From 1908 to 1912, fishways were evaluated on the St. Croix River at St. Croix Falls, the Kilbourn Dam on the Wisconsin River, the Eureka Dam on the Fox River, and the Weyauwega Dam on the Wolf River. At St. Croix Falls, not a single fish used the fishway. One sucker went through the fishway at Kilbourn. There were two bass, three pike, two suckers, one carp, 13 bowfin and one sunfish that successfully navigated the ladder at Eureka, and 49 suckers passed over the dam at Weyauwega. Understandably, none of these early fishways was considered even mildly successful. They became concrete monuments to failures of a bygone era.

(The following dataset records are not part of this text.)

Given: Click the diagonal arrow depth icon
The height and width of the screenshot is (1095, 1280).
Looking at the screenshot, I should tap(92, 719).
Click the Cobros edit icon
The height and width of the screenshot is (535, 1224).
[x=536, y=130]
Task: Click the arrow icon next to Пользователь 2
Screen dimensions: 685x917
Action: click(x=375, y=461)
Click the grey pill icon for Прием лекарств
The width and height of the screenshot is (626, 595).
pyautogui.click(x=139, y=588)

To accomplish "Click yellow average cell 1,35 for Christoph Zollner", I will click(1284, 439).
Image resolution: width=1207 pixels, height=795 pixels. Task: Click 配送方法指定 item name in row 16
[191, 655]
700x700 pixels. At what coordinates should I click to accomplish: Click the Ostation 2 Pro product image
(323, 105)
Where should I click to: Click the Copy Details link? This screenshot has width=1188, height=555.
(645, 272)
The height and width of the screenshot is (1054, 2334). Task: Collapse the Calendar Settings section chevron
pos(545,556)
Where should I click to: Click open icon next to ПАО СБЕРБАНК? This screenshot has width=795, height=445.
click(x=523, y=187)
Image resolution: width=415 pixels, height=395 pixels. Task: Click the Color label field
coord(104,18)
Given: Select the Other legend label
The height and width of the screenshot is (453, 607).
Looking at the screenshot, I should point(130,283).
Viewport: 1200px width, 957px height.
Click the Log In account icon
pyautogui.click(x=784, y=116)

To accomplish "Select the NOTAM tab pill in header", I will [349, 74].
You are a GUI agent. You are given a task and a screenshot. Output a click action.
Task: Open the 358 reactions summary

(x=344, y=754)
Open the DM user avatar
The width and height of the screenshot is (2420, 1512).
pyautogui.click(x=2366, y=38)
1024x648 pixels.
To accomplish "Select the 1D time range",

How effective any given fish passage will be depends on the design, the species involved, and the site conditions. Our knowledge and understanding of fish behavior in passing around manmade obstacles has grown substantially, particularly in the last decade. Researchers have advanced fishway design by identifying critical swimming speeds and attraction flows. We now can predict with reasonable certainty how key warmwater species such as walleye, largemouth bass, northern pike and lake sturgeon will react to a fishway.
There is a considerable body of literature documenting the successes of newer fishways around North America. The Eureka fishway on Wisconsin's Fox River is one. This rock ramp or "roughened chute" constructed in 1988 allows successful migrations of a variety of fish including walleye, yellow perch, suckers and redhorse, gizzard shad and lake sturgeon.
Several fishways, used mostly by spawning fish that migrated entirely within a freshwater system of rivers and lakes, have been monitored in the Canadian provinces of Alberta, Saskatchewan, Manitoba and Ontario. Species that used the fishways included grayling, whitefish, cisco, northern pike, walleye, sauger, yellow perch, white sucker, common carp and burbot.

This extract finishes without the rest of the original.